Basic lighting modifiers need not be expensive. If your camera hotshoe flash did not come with a plastic diffuser ( Sto-Fen style ) you can make one from plastic a bottles. If you want to emulate a Gary Fong diffuser then a little more input is required. Another useful tool to have is a reflector. These can be made from polystyrene sheets or card. For a silver effect baking foil can be used. Gold coloured reflectors can be particularly useful in the wintery months given the coolness of the daylight.
Outdoors in sunshine it can be useful to use fill flash for portraits from the camera pop-up or a speed light ( hotshoe flash ).
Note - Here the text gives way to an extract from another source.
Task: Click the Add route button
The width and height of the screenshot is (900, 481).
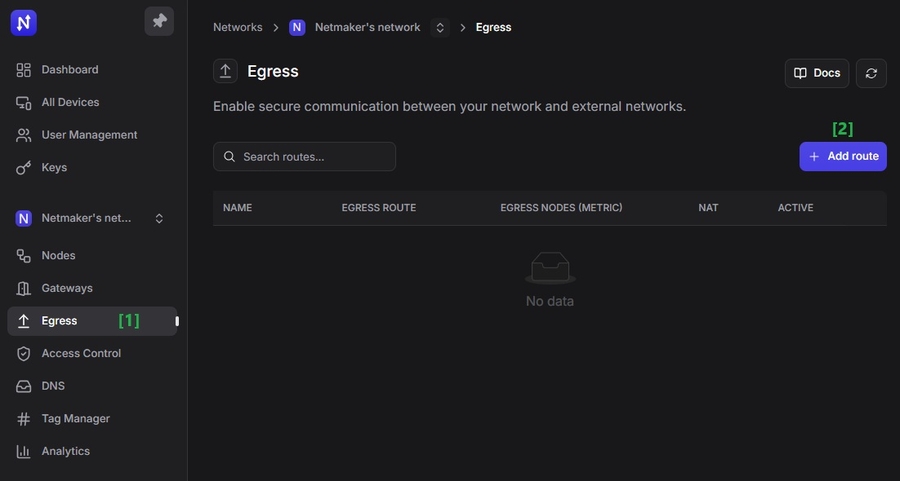Action: 843,156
Flash triggering options include using a sync cord, IR trigger, Radio trigger, and slave from pop-up. If using either a pop-up or speedlight as the trigger you will need to be able to make adjustments that counteract the pre-flash bursts. Use your camera’s base iso for optimal quality. Shutter speed – anything up to sync speed, if no significant ambient light and allow for trigger delay. If you are getting a black band on an image then your shutter speed is to high. If you are getting unwanted ghosting from the ambient, you shutter speed is too slow. Using test shots trial and error to determine the exposure value / aperture is possible with a simple lighting setup. For a more direct route a flash meter can be useful.
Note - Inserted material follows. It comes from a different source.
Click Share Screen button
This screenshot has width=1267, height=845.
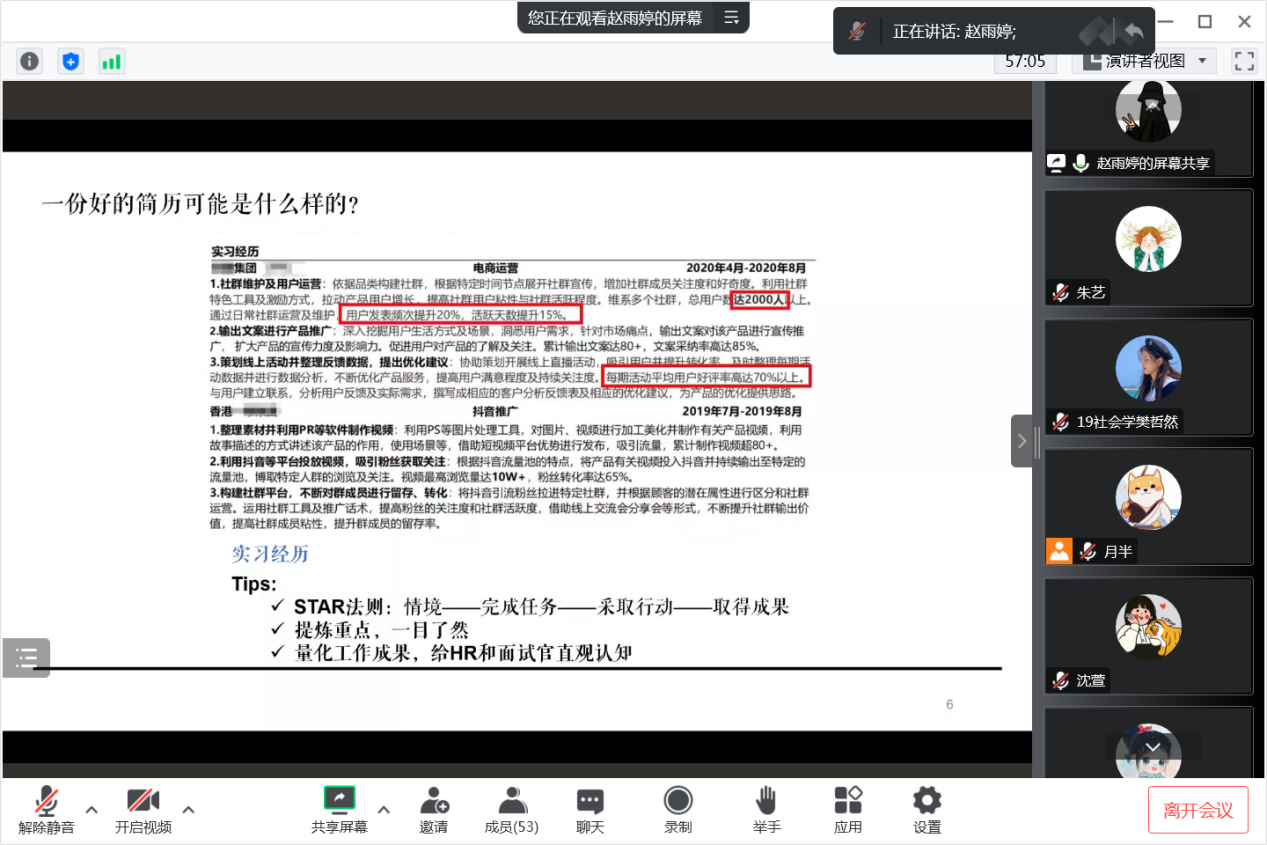(339, 810)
Raw / JPEG – if you keep resorting to raw to make corrections then you need to improve your technique. There is a limit to what can be recovered and doing so compromises the final image quality.
White balance ( WB ) setting, auto-WB or Flash setting might well not give the result you need. Some cameras will use the modelling light and some cannot adjust quickly enough in auto WB. The flash preset on a camera is likely to be tuned to the camera makers own speedlights used without any modifiers. Use a WB target and correct it in post or create an in-camera custom WB.
With group sessions, whoever is taking the photograph is the only person taking a photograph. More than one person confuses the posing and the intended lighting will not be captured. Others can assist by holding reflectors etc.
Make use of what is around you for backdrops.
Art is about creativity, ‘Errors’ can still be useful images.
Richard uses Sagelight software in conjunction with Photoshop. Free trial download is available and about $40 to buy. Sagelight gives options in auto-modes. Smart light option highlight and shadow recovery on JPEG. It straightens as in CNX2 etc as opposed to Adobe’s ‘trial and error’ way. Filter effects. Drop shadow border effect particularly interesting. The image that Richard processed in Sagelight was one that Mary took using just the ambient light and that of the modelling lights on the flash units. Richard emphasised that it is the end result that matters, not the equipment that is used to get there.